-- How to complete this task --
Tally the lines below containing the word "agent" and give that total alone.

-- Data excerpts --

-*-

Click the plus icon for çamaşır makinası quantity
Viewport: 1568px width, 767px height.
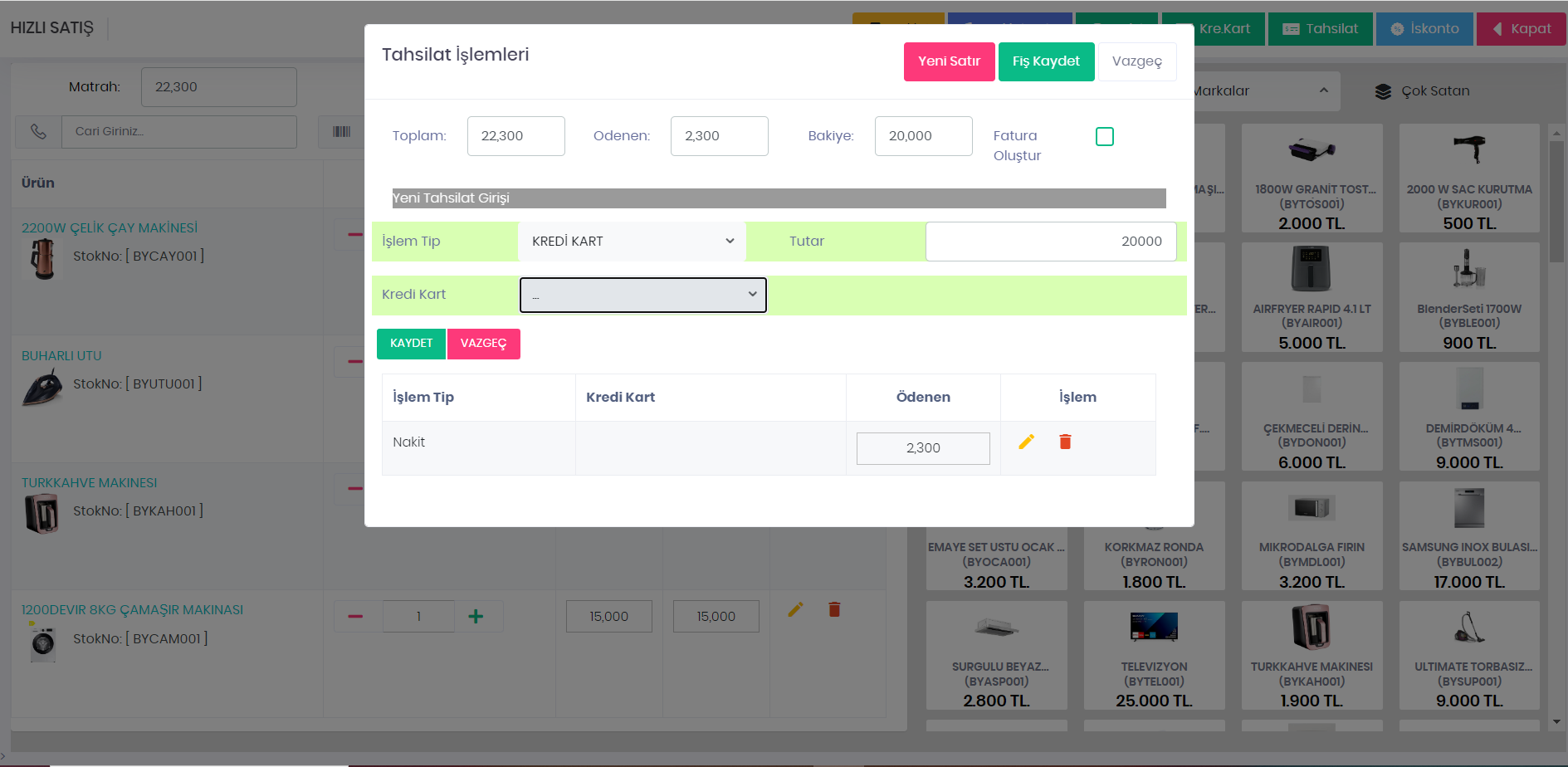476,617
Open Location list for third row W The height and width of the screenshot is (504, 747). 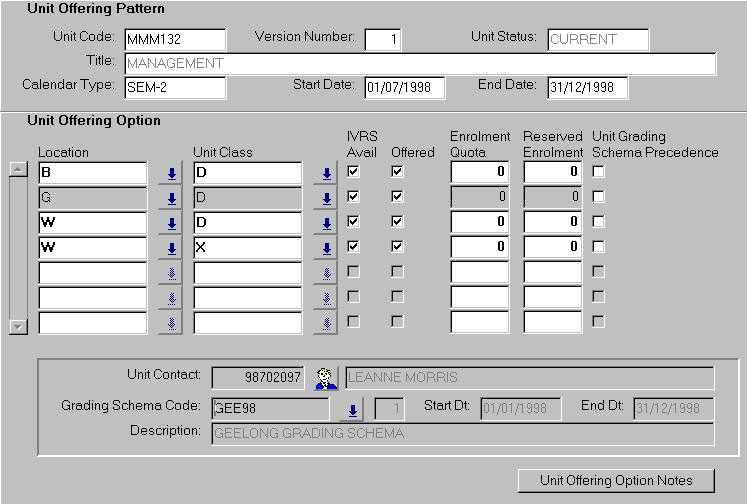(x=171, y=223)
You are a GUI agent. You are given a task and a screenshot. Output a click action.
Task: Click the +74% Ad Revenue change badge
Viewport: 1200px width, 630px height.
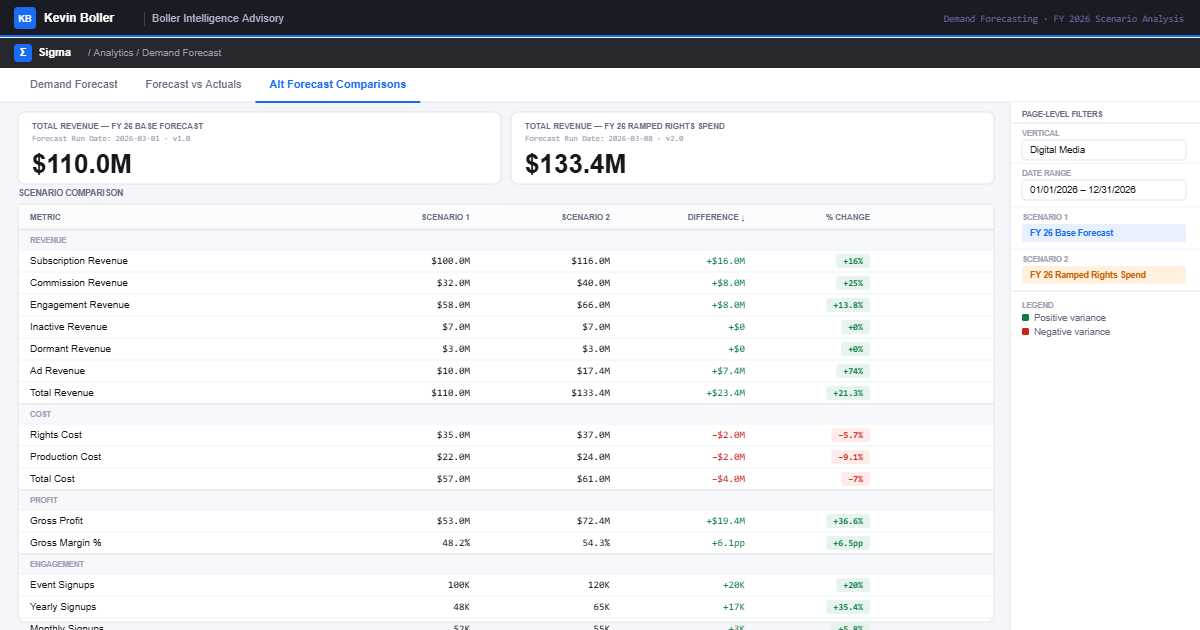pyautogui.click(x=853, y=371)
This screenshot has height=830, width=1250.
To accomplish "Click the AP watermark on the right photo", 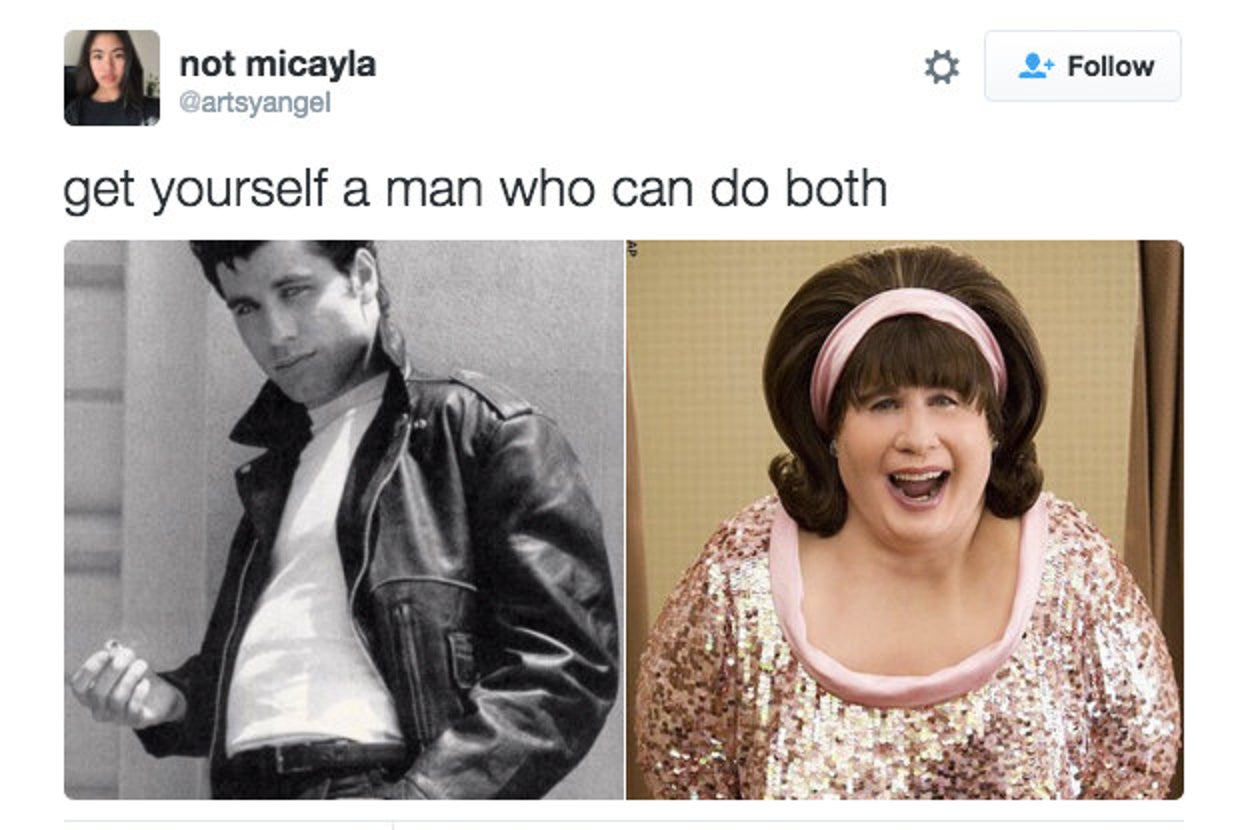I will tap(632, 251).
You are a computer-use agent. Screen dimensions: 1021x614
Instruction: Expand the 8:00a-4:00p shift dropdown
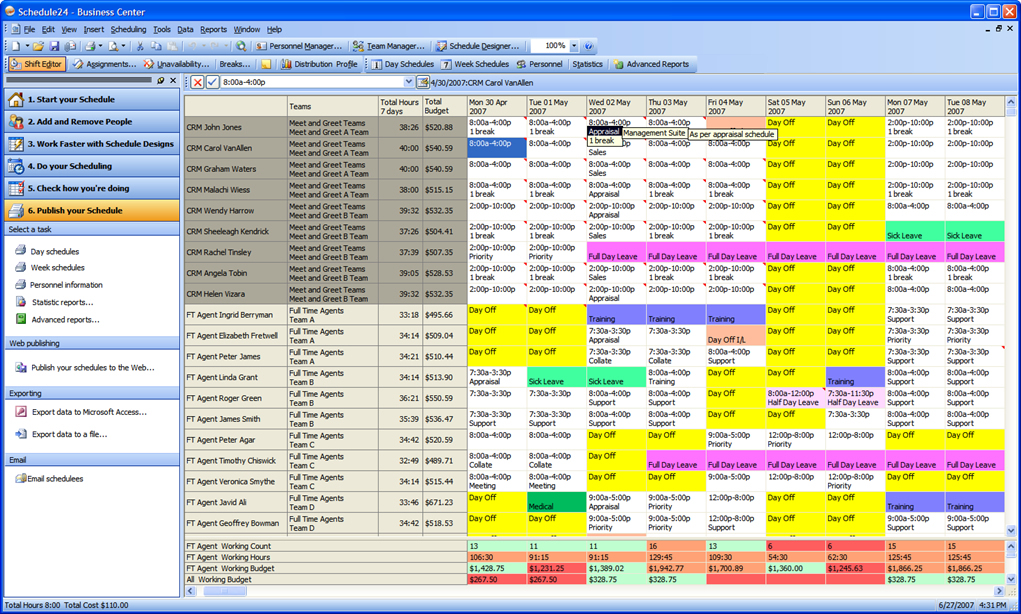[x=408, y=82]
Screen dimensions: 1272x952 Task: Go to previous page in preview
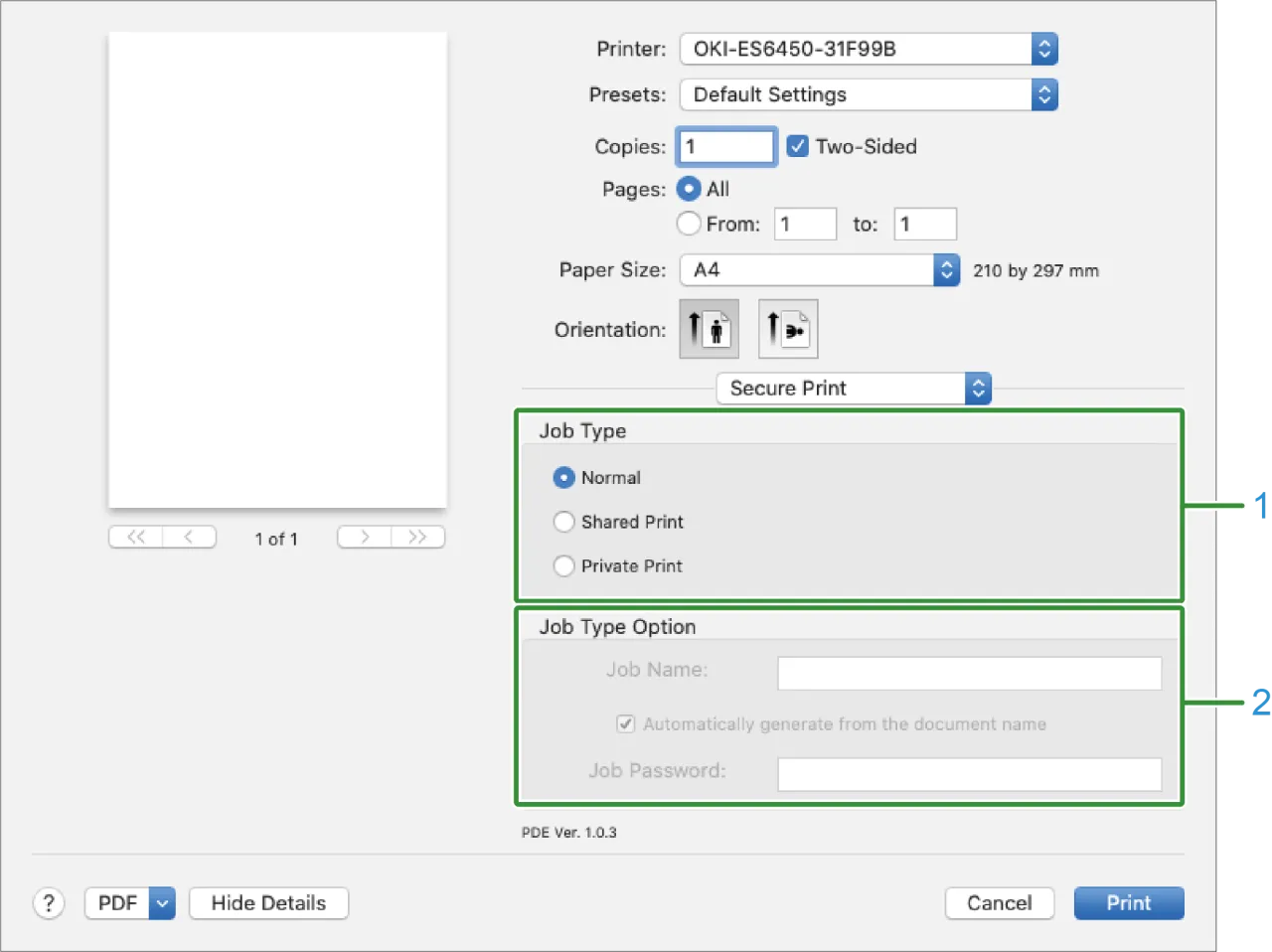189,538
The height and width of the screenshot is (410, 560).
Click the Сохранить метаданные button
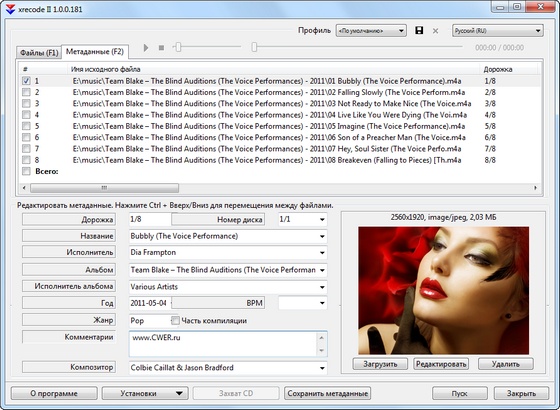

-*-

-- Response to this task --
2